Buku ini disusun berawal dari banyaknya pertanyaan yang masuk ke email
dan akun media sosialnya, yang bertanya tentang beasiswa luar negeri, khususnya
Jepang. Pertanyaan mereka beragam, seperti bagaimana memulai mencari data beasiswa, proses beasiswa, mencari profesor, ujian beasiswa, aplikasi beasiswa, hingga tips mencapai nilai TOEFL yang tinggi. Junaidi
merasa informasi beasiswa di Indonesia memang masih kurang. Jikapun ada, mereka hanya tahu ada beasiswa, tetapi tidak paham cara mendapatkannya. Kebanyakan dari
meraka juga hanya menunggu informasi di tempel di papan-papan pengumuman sekolah, kampus atau kantor
tempat mereka bekerja.
Beasiswa Manbukagakusho (Manbusho) adalah beasiswa pendidikan Jepang yang cukup bergengsi.

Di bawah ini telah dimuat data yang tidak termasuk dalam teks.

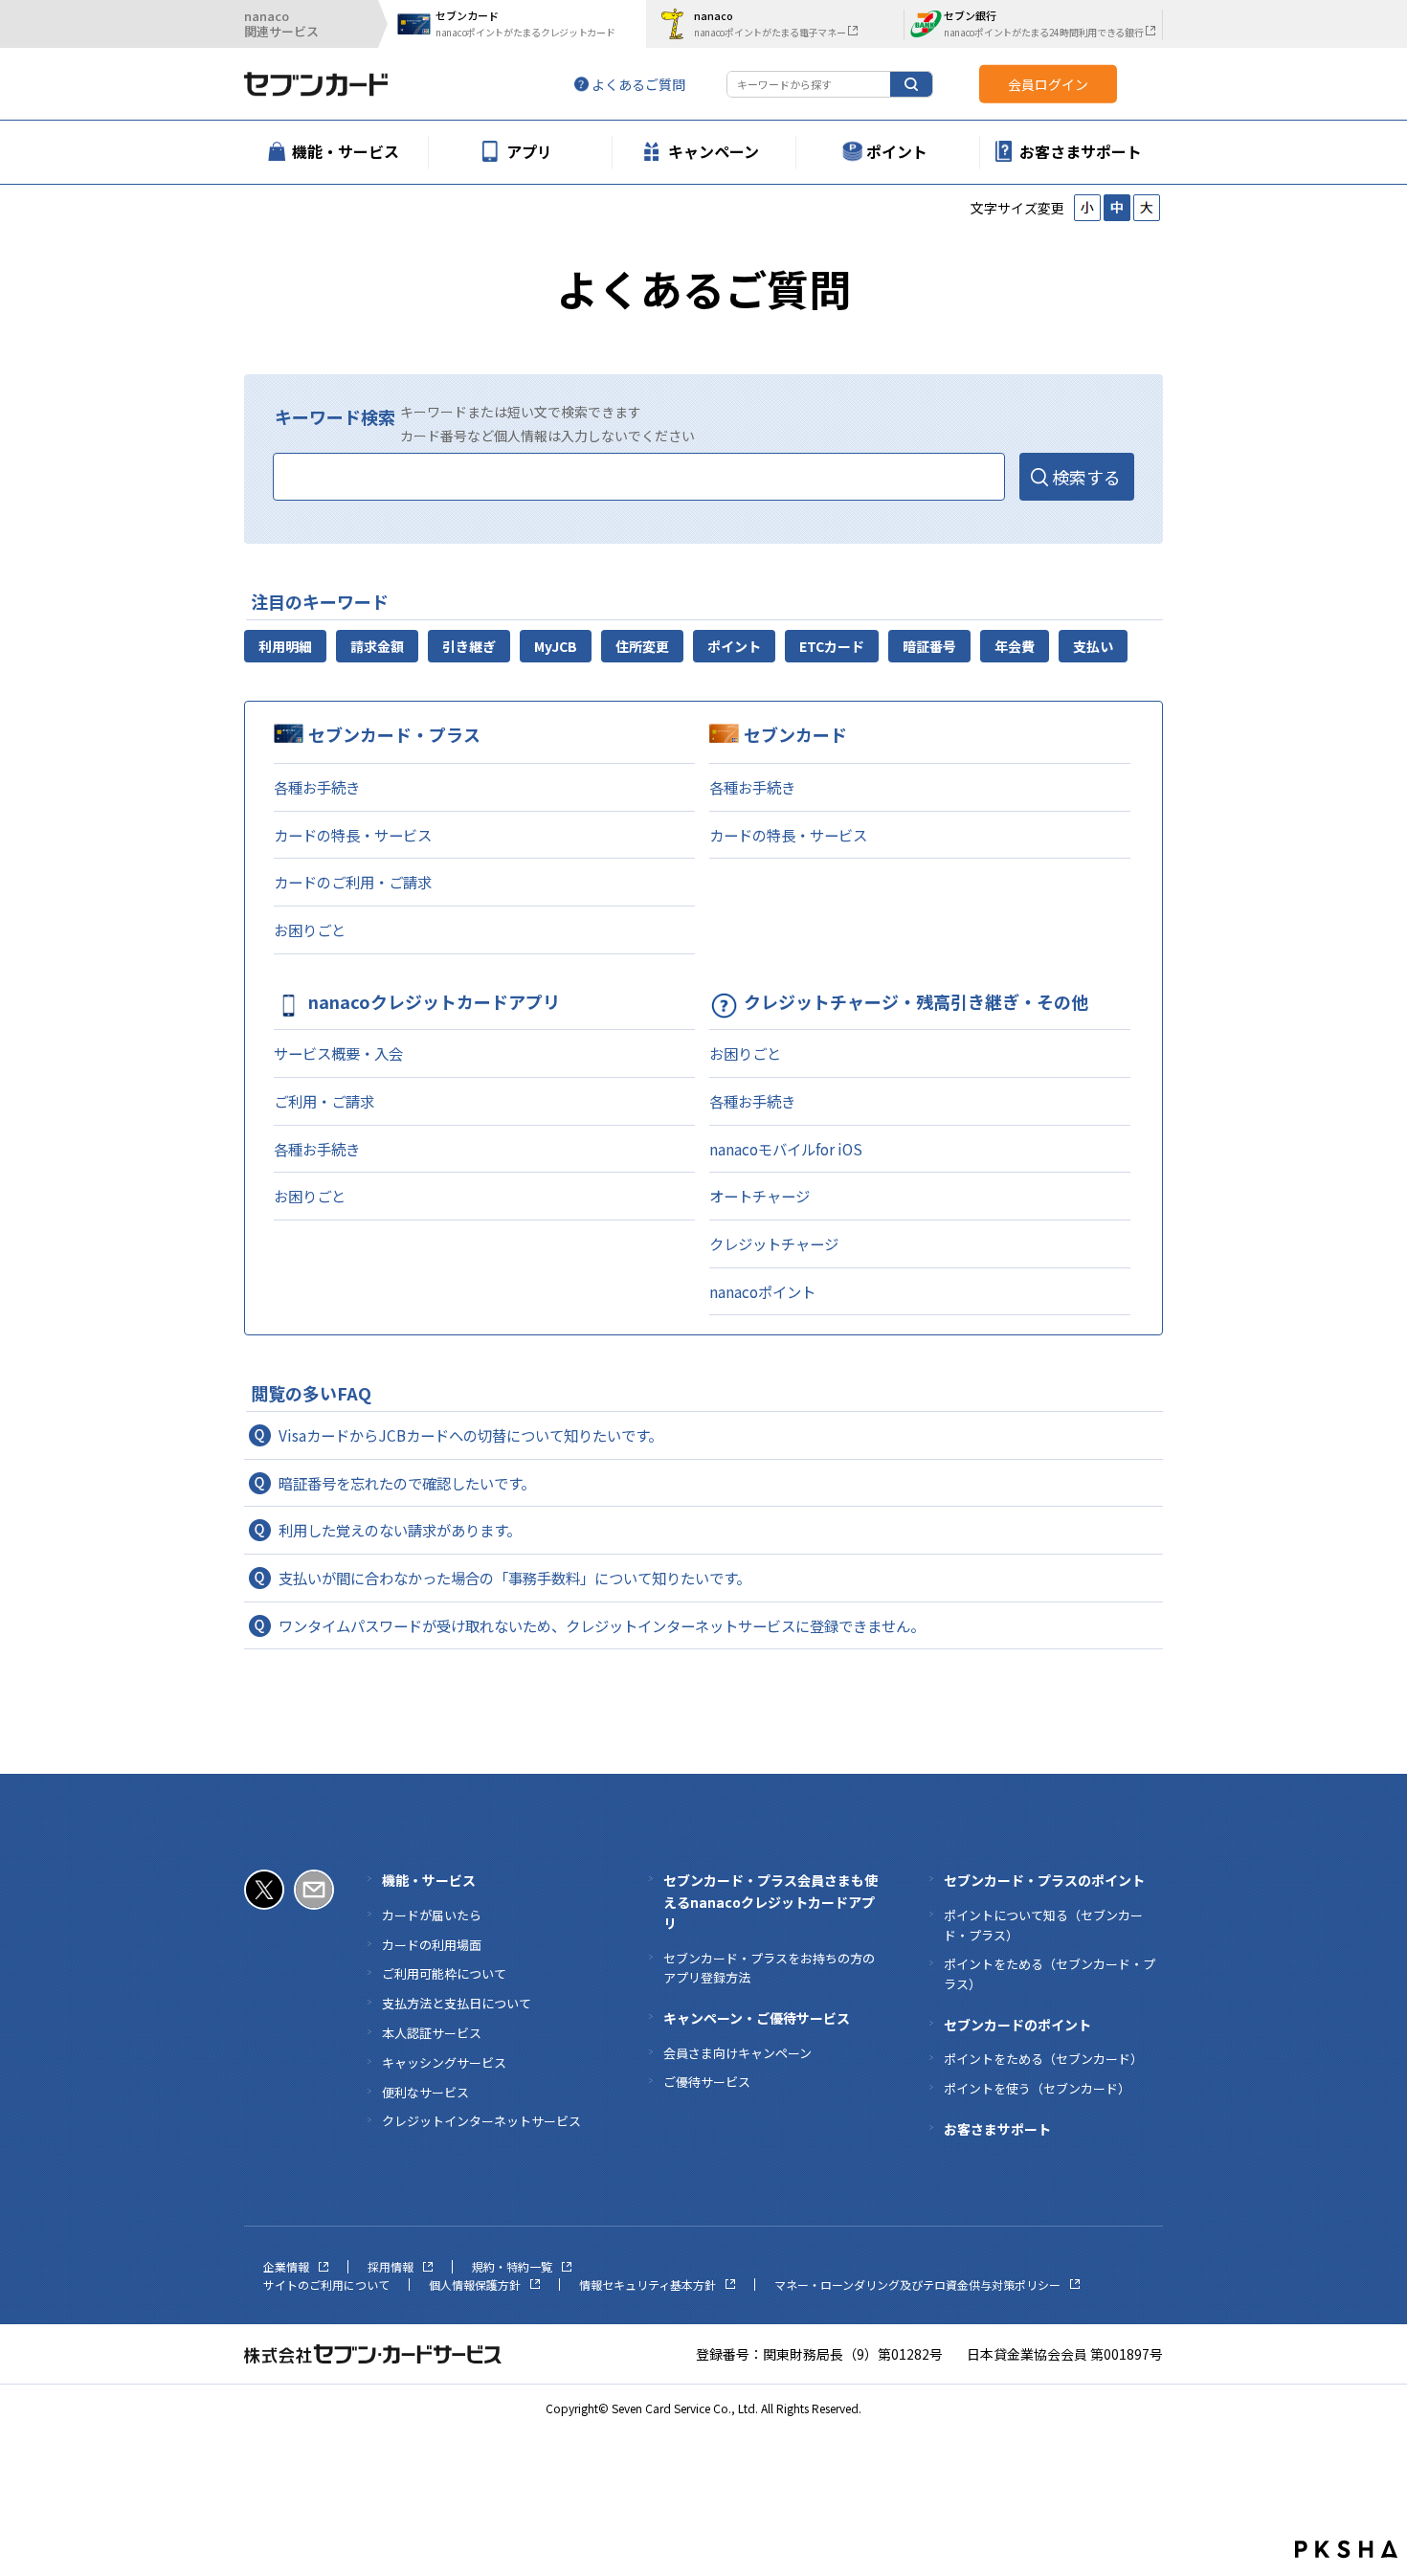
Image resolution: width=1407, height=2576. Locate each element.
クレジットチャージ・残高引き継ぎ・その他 (916, 1001)
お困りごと (310, 929)
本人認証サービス (431, 2033)
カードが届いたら (431, 1915)
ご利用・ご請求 (324, 1100)
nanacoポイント (762, 1291)
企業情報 (286, 2266)
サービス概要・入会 (338, 1053)
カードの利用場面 (431, 1945)
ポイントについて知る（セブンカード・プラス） (1043, 1925)
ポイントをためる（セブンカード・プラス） (1049, 1974)
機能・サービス (429, 1880)
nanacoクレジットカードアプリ (434, 1001)
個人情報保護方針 (475, 2284)
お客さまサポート (997, 2129)
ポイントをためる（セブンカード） (1043, 2059)
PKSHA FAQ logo (1346, 2549)
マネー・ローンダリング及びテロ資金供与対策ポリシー (917, 2284)
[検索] (911, 84)
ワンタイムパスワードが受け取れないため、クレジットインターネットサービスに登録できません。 (602, 1625)
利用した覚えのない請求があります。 (400, 1529)
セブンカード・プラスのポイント (1044, 1880)
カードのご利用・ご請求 (353, 881)
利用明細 (285, 646)
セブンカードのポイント (1017, 2024)
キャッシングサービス (444, 2062)
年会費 (1014, 646)
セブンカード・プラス (394, 734)
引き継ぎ (469, 646)
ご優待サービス (706, 2081)
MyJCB (555, 646)
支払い (1093, 646)
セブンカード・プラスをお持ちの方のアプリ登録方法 (769, 1968)
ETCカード (831, 646)
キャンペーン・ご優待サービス (756, 2017)
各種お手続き (317, 786)
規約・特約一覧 (512, 2266)
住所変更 (642, 646)
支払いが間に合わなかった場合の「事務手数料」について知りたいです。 (514, 1577)
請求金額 (377, 646)
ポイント (734, 646)
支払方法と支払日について (456, 2003)
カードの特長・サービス (353, 834)
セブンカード (795, 734)
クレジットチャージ (773, 1243)
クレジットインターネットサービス (481, 2121)
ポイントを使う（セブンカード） (1037, 2088)
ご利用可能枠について (444, 1973)
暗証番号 (929, 646)
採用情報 (390, 2266)
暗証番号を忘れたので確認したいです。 (407, 1482)
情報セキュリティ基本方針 (647, 2284)
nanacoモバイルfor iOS (785, 1148)
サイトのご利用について (326, 2284)
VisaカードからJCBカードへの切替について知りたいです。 (470, 1434)
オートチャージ (759, 1195)
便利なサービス (425, 2092)
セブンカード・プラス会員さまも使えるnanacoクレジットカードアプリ (770, 1901)
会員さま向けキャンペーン (737, 2053)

Beasiswa ini umumnya menerima pendaftar sebanyak 4000-an dan disaring menjadi 100-170 orang pada tahap ujian. Dari situ kemudian akan diambil maksimal 40
peserta yang lulus saat wawancara terakhir. Junaidi menyarankan agar nilai TOEFL di atas 550 dan IPK di
atas 3.00. Hal ini akan menjadi kelebihan pendaftar dalam usaha memenangkan beasiswa yang diinginkan.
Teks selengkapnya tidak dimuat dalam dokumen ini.